#### [Problem requirements]
Your task is to filter the entries and copy every line containing the string "window".

[Saved entries]
::::::

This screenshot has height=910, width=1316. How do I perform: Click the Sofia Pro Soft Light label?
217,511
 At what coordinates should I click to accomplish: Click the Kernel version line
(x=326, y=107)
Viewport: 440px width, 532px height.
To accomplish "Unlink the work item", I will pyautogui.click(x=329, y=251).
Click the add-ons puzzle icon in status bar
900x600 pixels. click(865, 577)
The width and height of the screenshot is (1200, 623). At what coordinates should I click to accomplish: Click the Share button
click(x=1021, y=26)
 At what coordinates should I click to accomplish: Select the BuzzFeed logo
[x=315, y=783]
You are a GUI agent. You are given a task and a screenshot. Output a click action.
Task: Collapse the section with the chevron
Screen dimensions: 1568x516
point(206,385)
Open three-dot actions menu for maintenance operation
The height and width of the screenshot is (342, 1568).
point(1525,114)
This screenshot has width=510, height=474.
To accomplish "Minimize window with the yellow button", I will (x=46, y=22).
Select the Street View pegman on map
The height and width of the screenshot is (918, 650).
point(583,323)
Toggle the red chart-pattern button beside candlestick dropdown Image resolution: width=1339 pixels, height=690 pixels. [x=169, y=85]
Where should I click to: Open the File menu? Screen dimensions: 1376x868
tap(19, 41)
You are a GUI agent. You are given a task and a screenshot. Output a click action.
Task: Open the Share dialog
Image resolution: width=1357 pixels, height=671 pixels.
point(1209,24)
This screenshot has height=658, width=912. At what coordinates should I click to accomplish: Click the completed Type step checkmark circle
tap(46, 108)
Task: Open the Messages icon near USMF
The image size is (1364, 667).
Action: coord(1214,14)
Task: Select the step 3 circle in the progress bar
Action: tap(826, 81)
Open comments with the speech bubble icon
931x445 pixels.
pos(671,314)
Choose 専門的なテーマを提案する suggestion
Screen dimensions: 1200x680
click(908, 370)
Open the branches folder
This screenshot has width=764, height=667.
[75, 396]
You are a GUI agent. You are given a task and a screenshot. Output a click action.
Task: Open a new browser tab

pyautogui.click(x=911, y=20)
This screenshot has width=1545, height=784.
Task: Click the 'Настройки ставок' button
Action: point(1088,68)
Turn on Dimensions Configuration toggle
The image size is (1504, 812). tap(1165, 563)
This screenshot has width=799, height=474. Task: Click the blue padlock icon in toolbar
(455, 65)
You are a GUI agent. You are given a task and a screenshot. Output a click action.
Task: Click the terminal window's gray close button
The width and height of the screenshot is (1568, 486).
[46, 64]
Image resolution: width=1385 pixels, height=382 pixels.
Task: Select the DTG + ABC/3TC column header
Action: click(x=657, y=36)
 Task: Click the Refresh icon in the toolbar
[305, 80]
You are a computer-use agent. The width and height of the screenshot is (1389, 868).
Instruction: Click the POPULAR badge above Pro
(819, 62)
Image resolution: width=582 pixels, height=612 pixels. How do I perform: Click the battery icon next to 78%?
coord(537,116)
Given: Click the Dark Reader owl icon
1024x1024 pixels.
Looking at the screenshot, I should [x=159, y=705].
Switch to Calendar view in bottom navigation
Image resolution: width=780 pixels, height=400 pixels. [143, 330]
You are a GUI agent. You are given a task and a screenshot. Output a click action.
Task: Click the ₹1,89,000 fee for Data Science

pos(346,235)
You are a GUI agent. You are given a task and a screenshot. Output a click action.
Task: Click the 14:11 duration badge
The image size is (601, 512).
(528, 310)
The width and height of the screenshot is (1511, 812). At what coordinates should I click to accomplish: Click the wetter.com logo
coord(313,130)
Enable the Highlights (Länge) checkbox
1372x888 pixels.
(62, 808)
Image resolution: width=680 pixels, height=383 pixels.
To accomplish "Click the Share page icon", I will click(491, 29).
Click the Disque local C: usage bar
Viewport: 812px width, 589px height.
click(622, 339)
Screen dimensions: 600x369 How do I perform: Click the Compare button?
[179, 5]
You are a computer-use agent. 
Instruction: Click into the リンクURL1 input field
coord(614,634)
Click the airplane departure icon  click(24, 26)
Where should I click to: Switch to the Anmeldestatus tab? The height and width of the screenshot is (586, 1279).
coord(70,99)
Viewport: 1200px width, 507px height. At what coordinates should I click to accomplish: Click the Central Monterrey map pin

::::::

#### [Task response]
To accomplish "Minimize window with the yellow button", I will (x=46, y=22).
Task: Click the terminal window's gray close button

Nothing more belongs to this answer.